In-person learning encourages students to pay attention since they are required to follow rules and expectations, and they often face more immediate consequences for their actions. Despite many of these expectations and consequences still being upheld, some feel the distance learning environment is much more lenient and faulty. Sophomore Aminah Hedges believes that while she is a talker, it can be difficult to participate sometimes .
“I find that I talk a bit more than some of my peers, but mostly I use the chat,” Hedges said. “My house can get loud at times and my mom teaches online in the next room over, so I’m not a huge fan of having my mic on.”
Unlike school in-person, students have a newfound ability to hide themselves behind a turned-off camera and muted mic. Although they are technically present in the meeting, they may not be paying attention or participating. Students can more easily wander off and do other tasks if a teacher cannot see them.

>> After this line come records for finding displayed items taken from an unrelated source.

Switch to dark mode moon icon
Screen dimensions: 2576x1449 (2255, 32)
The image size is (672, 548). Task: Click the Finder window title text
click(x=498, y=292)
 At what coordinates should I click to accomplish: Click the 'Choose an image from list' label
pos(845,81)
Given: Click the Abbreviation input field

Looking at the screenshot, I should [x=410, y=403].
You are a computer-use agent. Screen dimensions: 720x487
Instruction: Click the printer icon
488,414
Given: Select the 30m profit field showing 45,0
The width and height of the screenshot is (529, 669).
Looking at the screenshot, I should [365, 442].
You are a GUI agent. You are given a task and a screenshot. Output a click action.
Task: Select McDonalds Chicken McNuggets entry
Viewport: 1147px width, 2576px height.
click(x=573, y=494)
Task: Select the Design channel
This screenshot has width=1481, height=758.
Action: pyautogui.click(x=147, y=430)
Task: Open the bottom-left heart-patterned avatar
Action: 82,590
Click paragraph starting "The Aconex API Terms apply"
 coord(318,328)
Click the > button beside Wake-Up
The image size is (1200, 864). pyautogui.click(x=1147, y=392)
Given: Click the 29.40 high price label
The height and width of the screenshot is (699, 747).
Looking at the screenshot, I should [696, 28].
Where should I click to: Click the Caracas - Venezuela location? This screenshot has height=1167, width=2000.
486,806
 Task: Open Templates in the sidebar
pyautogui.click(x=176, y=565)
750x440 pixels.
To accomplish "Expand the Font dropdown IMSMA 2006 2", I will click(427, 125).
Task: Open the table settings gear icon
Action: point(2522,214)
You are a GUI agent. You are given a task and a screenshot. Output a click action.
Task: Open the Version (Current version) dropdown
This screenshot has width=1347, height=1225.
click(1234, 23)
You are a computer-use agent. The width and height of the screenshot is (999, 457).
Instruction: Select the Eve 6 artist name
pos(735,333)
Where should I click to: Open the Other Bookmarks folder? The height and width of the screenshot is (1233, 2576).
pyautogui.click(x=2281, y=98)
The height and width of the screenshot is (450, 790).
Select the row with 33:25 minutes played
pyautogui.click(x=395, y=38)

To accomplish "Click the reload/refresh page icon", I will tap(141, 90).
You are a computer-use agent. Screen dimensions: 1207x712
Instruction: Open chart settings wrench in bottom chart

Additionally, the consequences for not participating do not seem as direct as they used to be during in-person school.
While participating in class may be beneficial, some feel it is difficult sometimes depending on environmental factors.
“Overall, I feel like everyone has their own obstacles that they have to survive through, and maybe some people have the same obstacles as I do,” senior Kaitlyn Winner said. “But I hope in the future that we do get to go back and change those bad habits into more good habits.”